Bivariate and trivariate probability distribution computations are needed for many statistics applications. Although reliable, efficient and accurate algorithms for univariate probabilities have been available for some time, high quality algorithms for bivariate and trivariate probability distribution computations have only more recently started to become available. There is a need for these algorithms as components in statistical computation libraries and packages. There is also an increasing need for these algorithms as a means for efficiently computing good bounds for multivariate probabilities. These bounds can then be used to provide more efficient computation methods for multivariate probability computations (see Gassmann, 2000, and Genz, Bretz, and Hochberg, 2003).
There are now many algorithms available for computation of bivariate normal (BVN) probabilities, but the quality of these algorithms has significant variation. In a comparative study of these algorithms by Terza and Welland (1990), Divgi's method (1979) was found to outperform a number of other methods for low accuracy work. Shortly after that paper appeared, Drezner and Wesolowsky (1990) presented a simple method for single precision work that used less computation time than Divgi's algorithm. Recently, after a study of different algorithms, Patefield and Tandy (2000) developed a hybrid double precision algorithm.

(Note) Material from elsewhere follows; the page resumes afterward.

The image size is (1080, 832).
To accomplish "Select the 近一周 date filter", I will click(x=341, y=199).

Until very recently, there were no accurate and efficient algorithms available for the general trivariate normal (TVN) problem. Schervish's algorithm (1984) was the first published numerical algorithm, but this algorithm was developed for the general multivariate normal problem. This algorithm was followed by algorithms developed by Cox and Wermuth (1991), Wang and Kennedy (1992), and Drezner (1992, 1994). The recent paper by Gassmann (2000) studied these algorithms and made some recommendations for algorithms for efficient and reliable TVN computations. The primary algorithm for bivariate t (BVT) probabilities was developed by Dunnett and Sobel (1954). There are several general algorithms available for multivariate t probability computations (see the review by Genz and Bretz, 2002) but these algorithms usually cannot efficiently provide high accuracy results. There are currently no published specialized algorithms for trivariate t (TVT) probabilities.

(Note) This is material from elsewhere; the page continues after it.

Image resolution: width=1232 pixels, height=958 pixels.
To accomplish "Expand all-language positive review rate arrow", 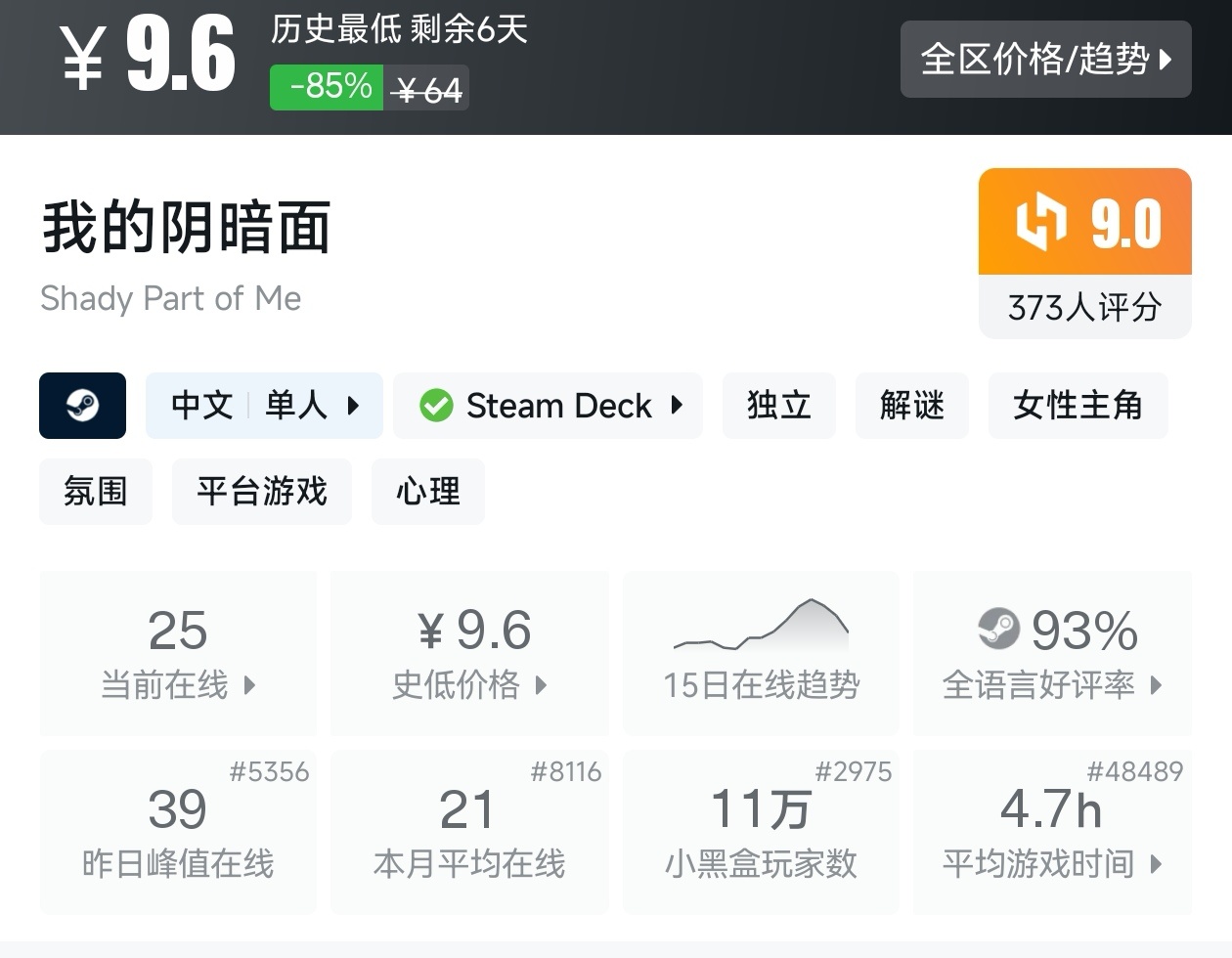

In this paper there is a brief discussion of some modifications to the algorithm of Drezner and Wesolowsky which provide a double precision BVN algorithm in a simpler form than the algorithm provided by Patefield and Tandy (2000). This is used as the basis for some TVN algorithms, and some comparisons of different TVN algorithms are given, along with some discussion of extensions of Gassmann's work for reliable double precision computations. These considerations provide some background for work on algorithms for bivariate and trivariate t probability computations. The main contributions of this paper are some generalizations of Plackett's (1954) formulas which provide the basis for some new algorithms for BVT and TVT probabilities. There is a discussion of test results for the new algorithms. Fortran software for BVN, BVT, TVN and TVT double precision implementations is available from the author's website (www.math.wsu.edu/faculty/genz/homepage, in TVPACK).